▸ **DESCRIPTION OF THE TASK**
Of the material below, the lines to be retyped are those from the line containing "The height and width of the screenshot is (1038, 1012)." through the line containing "The width and", inclusive; reproduce them exactly.

=== DATA EXTRACT ===

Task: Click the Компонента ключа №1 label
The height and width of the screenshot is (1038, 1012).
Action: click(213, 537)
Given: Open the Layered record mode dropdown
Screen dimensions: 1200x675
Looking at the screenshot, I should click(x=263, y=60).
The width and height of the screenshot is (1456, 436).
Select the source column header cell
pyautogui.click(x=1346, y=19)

===
=== DATA EXTRACT ===

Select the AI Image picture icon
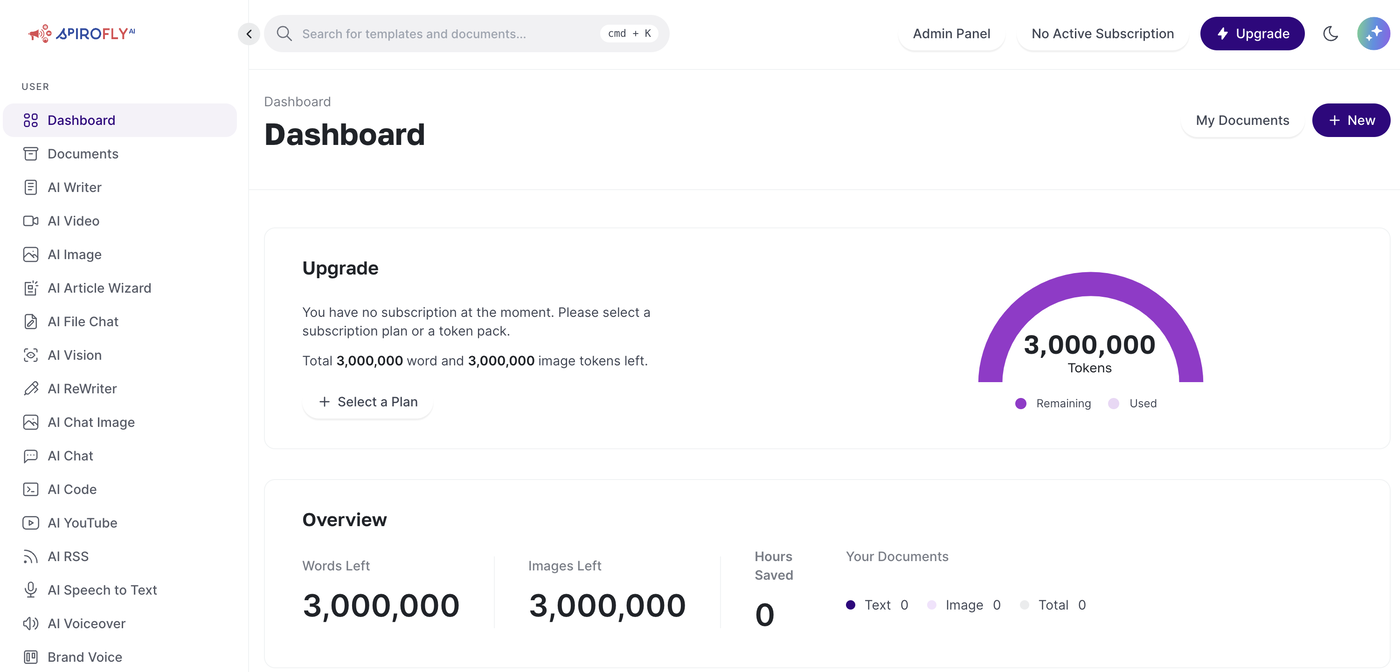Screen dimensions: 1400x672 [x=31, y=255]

===
=== DATA EXTRACT ===

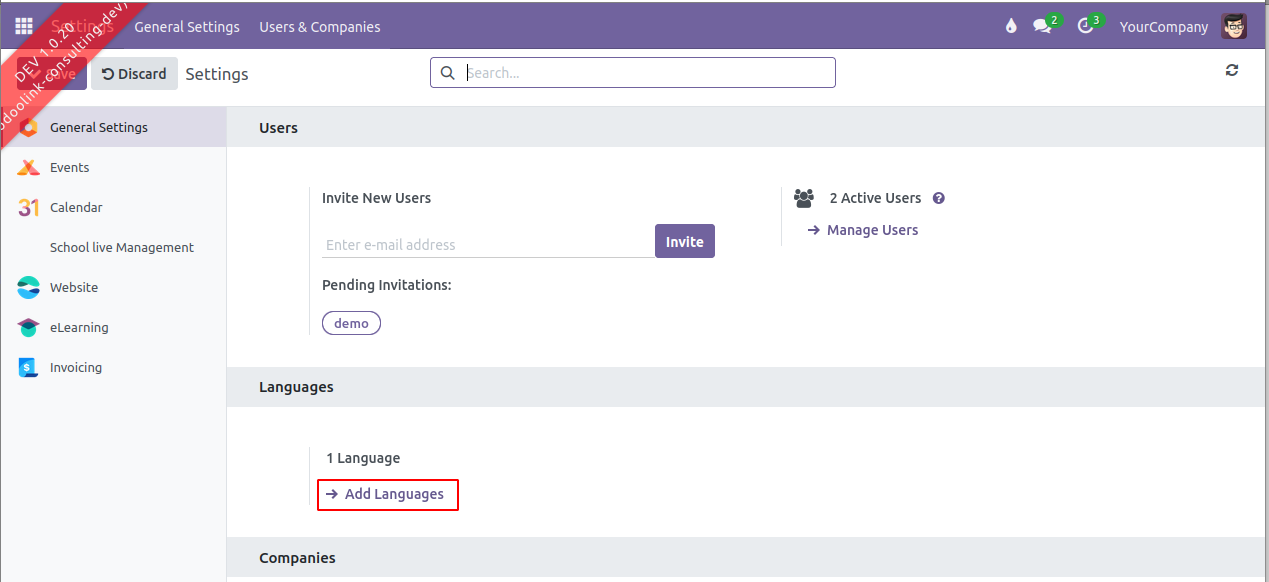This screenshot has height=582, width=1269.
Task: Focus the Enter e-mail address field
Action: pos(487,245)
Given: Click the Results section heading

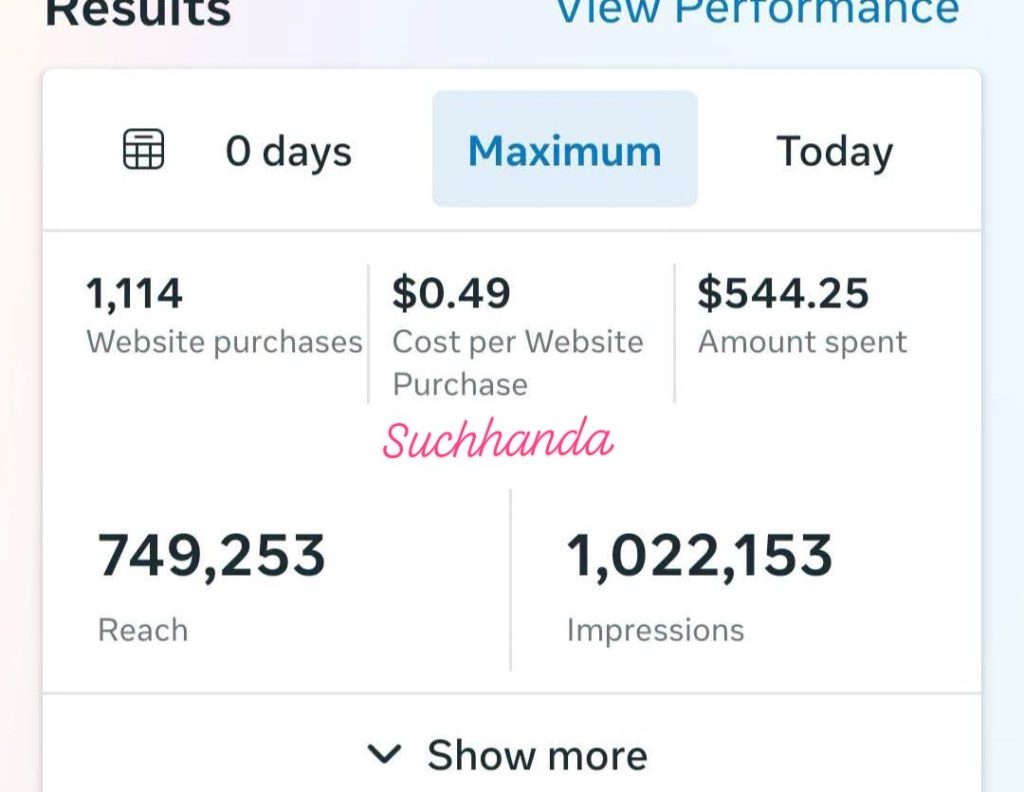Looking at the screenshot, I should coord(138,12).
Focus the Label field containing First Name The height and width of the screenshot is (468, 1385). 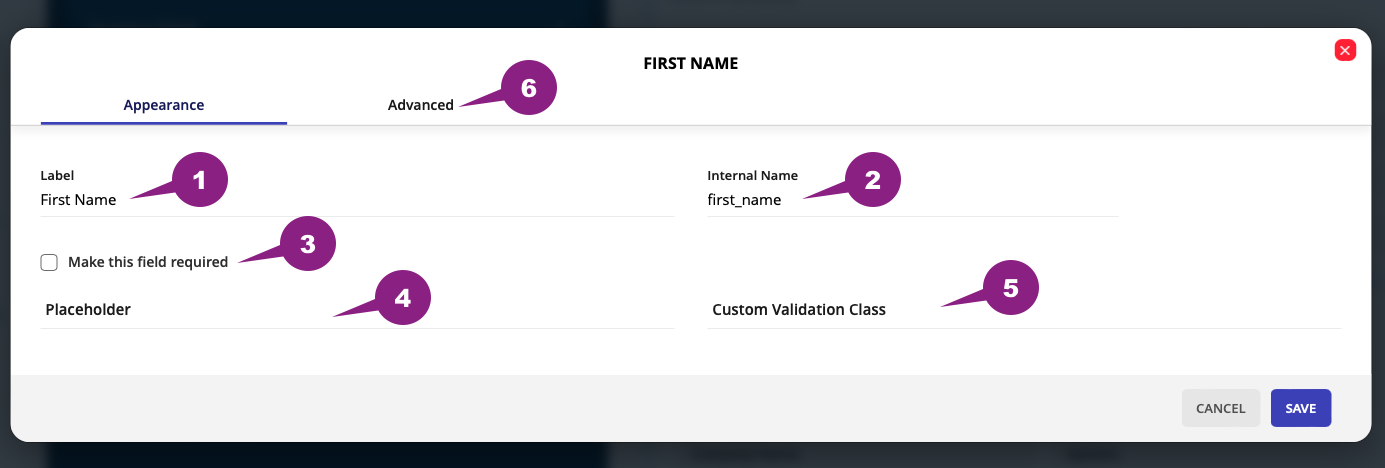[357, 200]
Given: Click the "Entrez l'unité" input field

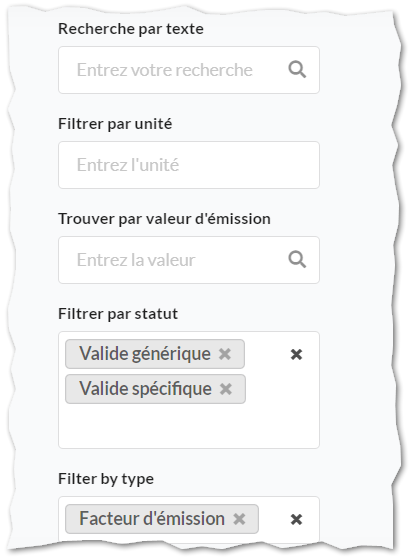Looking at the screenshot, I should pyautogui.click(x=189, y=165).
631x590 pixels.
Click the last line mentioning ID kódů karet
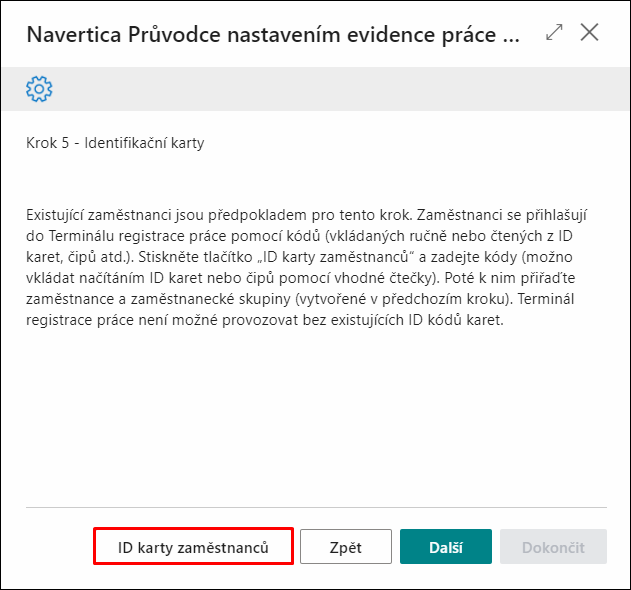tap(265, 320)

===

▸ **RESPONSE TO THE EXERCISE**
The height and width of the screenshot is (1038, 1012).
Action: click(213, 537)
Given: Open the Layered record mode dropdown
Screen dimensions: 1200x675
Looking at the screenshot, I should click(x=263, y=60).
The width and height of the screenshot is (1456, 436).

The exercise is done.